• Source text

--*--

Hypertrophic cardiomyopathy (HCM) is primarily caused by genetic mutations that affect the proteins responsible for regulating the growth and contraction of heart muscle cells. These mutations are typically inherited, meaning they are passed down from parents to their children. However, in some cases, HCM can occur due to spontaneous mutations that are not inherited.
The specific genes associated with HCM include:
- MYH7: Mutations in the MYH7 gene, which provides instructions for a protein called beta-myosin heavy chain, are the most common cause of HCM. These mutations lead to the overgrowth of heart muscle cells.
- MYBPC3: Mutations in the MYBPC3 gene, which encodes the cardiac myosin-binding protein C, are also common cause of HCM. These mutations disrupt the normal structure and function of the heart muscle.
- TNNT2, TNNI3, and TPM1: Mutations in genes such as TNNT2 (troponin T), TNNI3 (troponin I), and TPM1 (alpha-tropomyosin) can also contribute to the development of HCM.

--*--

• Data shown
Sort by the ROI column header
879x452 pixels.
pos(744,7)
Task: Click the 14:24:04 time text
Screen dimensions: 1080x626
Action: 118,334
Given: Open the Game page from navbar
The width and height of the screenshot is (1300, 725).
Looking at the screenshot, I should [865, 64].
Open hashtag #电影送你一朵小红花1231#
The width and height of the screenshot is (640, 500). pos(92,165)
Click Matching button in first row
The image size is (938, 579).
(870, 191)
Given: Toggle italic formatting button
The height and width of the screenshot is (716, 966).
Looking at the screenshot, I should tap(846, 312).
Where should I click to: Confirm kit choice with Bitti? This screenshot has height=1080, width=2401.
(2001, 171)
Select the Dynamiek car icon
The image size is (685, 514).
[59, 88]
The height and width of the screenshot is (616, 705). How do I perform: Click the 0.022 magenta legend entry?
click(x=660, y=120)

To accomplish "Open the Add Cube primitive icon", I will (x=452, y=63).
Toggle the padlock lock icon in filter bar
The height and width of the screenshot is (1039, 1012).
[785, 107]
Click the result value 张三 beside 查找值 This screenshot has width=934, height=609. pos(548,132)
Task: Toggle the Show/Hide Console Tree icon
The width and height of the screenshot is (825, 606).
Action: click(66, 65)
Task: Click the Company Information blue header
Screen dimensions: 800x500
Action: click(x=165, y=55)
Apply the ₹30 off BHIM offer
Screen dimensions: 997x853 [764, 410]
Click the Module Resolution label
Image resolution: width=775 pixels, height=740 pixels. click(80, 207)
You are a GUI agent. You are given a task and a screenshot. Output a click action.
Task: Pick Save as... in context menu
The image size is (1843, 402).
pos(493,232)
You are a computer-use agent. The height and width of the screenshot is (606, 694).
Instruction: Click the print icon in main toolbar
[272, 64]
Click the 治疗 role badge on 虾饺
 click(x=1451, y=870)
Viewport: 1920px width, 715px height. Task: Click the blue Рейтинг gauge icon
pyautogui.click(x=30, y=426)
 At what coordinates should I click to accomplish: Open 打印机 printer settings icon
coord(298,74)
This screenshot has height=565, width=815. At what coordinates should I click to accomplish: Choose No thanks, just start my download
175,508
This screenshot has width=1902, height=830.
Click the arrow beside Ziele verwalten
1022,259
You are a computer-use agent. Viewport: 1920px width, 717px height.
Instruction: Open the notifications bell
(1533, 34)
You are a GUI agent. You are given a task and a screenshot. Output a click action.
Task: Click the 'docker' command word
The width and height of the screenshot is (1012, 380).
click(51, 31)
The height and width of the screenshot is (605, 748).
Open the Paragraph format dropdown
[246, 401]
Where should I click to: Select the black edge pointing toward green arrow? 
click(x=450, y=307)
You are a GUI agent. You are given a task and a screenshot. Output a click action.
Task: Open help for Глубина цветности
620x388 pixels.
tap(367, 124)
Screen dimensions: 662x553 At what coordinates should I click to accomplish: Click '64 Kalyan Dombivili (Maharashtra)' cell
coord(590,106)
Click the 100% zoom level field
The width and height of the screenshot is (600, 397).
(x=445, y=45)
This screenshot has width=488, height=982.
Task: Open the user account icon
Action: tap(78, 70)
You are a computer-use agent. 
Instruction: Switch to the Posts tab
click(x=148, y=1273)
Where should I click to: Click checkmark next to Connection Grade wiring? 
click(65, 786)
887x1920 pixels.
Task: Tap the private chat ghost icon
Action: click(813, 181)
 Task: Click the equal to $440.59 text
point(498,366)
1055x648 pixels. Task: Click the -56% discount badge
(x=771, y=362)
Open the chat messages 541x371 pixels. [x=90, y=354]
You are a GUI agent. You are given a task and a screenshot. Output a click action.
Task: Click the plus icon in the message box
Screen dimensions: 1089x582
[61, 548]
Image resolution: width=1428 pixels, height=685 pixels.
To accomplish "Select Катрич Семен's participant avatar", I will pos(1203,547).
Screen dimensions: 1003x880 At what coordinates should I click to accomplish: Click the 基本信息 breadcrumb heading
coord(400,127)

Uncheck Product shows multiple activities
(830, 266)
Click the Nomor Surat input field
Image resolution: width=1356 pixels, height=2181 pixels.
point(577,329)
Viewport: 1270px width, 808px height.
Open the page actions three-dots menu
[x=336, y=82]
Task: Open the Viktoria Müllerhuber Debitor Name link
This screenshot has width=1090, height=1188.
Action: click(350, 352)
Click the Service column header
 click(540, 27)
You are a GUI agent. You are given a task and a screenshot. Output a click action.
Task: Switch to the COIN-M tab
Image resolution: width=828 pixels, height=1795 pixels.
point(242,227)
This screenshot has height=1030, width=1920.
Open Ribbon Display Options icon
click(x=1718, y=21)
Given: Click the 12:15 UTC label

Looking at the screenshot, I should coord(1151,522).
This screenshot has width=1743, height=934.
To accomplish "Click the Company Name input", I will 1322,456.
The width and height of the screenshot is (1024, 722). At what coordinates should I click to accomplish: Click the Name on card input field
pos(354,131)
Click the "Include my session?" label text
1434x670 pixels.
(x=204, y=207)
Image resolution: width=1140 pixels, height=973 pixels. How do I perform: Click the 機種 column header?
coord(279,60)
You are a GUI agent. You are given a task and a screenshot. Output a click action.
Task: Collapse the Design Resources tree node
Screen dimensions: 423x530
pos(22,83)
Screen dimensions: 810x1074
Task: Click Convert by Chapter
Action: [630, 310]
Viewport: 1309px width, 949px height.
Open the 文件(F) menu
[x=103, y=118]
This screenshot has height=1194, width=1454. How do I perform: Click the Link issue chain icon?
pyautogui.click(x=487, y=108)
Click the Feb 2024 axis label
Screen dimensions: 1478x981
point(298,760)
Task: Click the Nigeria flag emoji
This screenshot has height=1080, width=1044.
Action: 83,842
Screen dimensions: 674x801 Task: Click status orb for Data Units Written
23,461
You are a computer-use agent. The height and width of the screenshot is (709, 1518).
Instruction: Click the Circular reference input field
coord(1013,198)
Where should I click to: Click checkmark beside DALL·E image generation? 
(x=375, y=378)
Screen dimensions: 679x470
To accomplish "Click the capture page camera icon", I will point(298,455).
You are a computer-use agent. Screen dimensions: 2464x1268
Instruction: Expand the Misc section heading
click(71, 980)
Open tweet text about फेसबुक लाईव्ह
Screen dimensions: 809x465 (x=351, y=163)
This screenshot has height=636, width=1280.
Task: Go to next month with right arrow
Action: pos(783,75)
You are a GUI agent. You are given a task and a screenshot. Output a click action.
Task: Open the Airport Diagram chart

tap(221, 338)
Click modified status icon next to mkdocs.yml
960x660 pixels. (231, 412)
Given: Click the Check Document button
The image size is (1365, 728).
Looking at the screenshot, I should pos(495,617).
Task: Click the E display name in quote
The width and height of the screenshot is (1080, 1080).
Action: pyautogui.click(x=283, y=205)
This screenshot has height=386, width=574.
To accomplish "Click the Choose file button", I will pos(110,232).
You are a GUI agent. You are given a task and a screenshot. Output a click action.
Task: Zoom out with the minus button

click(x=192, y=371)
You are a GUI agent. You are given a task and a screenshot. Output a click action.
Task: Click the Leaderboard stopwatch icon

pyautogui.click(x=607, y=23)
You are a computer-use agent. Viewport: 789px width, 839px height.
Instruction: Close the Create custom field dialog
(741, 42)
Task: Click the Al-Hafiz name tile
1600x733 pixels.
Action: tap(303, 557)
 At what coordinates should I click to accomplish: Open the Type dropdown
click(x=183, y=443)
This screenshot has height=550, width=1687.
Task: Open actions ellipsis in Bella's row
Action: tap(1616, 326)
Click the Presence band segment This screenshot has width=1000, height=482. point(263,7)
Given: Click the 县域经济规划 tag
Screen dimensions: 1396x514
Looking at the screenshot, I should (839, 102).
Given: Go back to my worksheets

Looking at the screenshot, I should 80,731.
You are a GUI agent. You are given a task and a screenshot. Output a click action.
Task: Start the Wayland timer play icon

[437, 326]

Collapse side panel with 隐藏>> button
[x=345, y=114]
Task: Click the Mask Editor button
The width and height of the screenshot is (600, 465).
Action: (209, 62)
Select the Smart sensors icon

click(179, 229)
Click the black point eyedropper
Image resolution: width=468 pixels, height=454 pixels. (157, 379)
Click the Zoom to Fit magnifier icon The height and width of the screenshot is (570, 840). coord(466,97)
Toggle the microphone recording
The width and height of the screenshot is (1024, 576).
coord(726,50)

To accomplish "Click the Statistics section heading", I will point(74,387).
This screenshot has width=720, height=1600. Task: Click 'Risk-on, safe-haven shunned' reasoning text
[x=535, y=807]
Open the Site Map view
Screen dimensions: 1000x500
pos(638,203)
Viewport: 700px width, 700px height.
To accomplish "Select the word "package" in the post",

--*--

• Work instruction 1
From the passage on hypertrophic cardiomyopathy, write out the words word for word, starting at "Hypertrophic cardiomyopathy (HCM)" and ending at "the heart muscle.".
• Work instruction 2
Shorten the paragraph of the passage on hypertrophic cardiomyopathy that begins "Hypertrophic cardiomyopathy (HCM) is primarily caused" while keeping its main facts.

• Answer 1
Hypertrophic cardiomyopathy (HCM) is primarily caused by genetic mutations that affect the proteins responsible for regulating the growth and contraction of heart muscle cells. These mutations are typically inherited, meaning they are passed down from parents to their children. However, in some cases, HCM can occur due to spontaneous mutations that are not inherited.
The specific genes associated with HCM include:
- MYH7: Mutations in the MYH7 gene, which provides instructions for a protein called beta-myosin heavy chain, are the most common cause of HCM. These mutations lead to the overgrowth of heart muscle cells.
- MYBPC3: Mutations in the MYBPC3 gene, which encodes the cardiac myosin-binding protein C, are also common cause of HCM. These mutations disrupt the normal structure and function of the heart muscle.

• Answer 2
HCM mainly results from genetic mutations in the proteins that control heart muscle cell growth and contraction. Most of these mutations are inherited from parents, though some arise spontaneously.